Lukashenko suspends Belarus' participation in Treaty on Conventional Armed Forces in Europe
The self-proclaimed Belarusian president Alexander Lukashenko has signed a law to suspend Belarus' participation in the Treaty on Conventional Armed Forces in Europe (CFE), signed in Paris in 1990. Source: Interfax Details: The document was published on the National Legal Internet Portal of the Republic of Belarus.

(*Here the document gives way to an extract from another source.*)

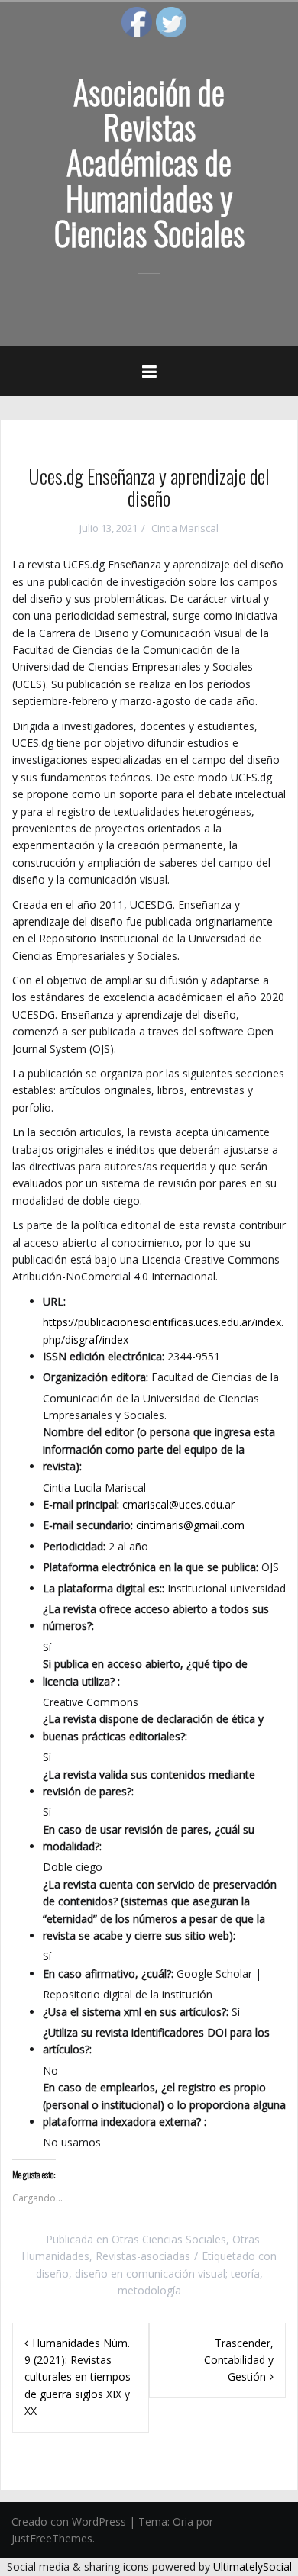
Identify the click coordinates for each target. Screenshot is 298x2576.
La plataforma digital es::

The self-proclaimed Belarusian president Alexander Lukashenko has signed a law to suspend Belarus' participation in the Treaty on Conventional Armed Forces in Europe (CFE), signed in Paris in 1990.
Source: Interfax
Details: The document was published on the National Legal Internet Portal of the Republic of Belarus. "Participation in the Treaty on Conventional Armed Forces in Europe of 19 November 1990 shall be suspended," the document signed by the Belarusian leader stated.
Previously: Czechia announced the suspension of its obligations under the treaty concerning Belarus in August 2022. Poland made a similar decision in March 2023. Belarus passed a law On the Suspension of the Treaty on Conventional Armed Forces in Europe concerning the Republic of Poland and Czechia in October 2023.
For reference: The Treaty on Conventional Armed Forces in Europe was signed on 19 November 1990 in Paris by 16 NATO countries and six countries of the Warsaw Pact (Bulgaria, Hungary, Poland, Romania, the USSR and Czechoslovakia). It entered into force on 9 November 1992.
The agreement established quotas on the amount of military equipment that the signatory countries could possess, including tanks, artillery, helicopters and aircraft.
Background: On 7 November 2023, Russia fully withdrew from the Treaty on Conventional Armed Forces in Europe (CFE). After that, NATO member states condemned Russia's decision to withdraw from the CFE and announced their intention to suspend their participation in it indefinitely.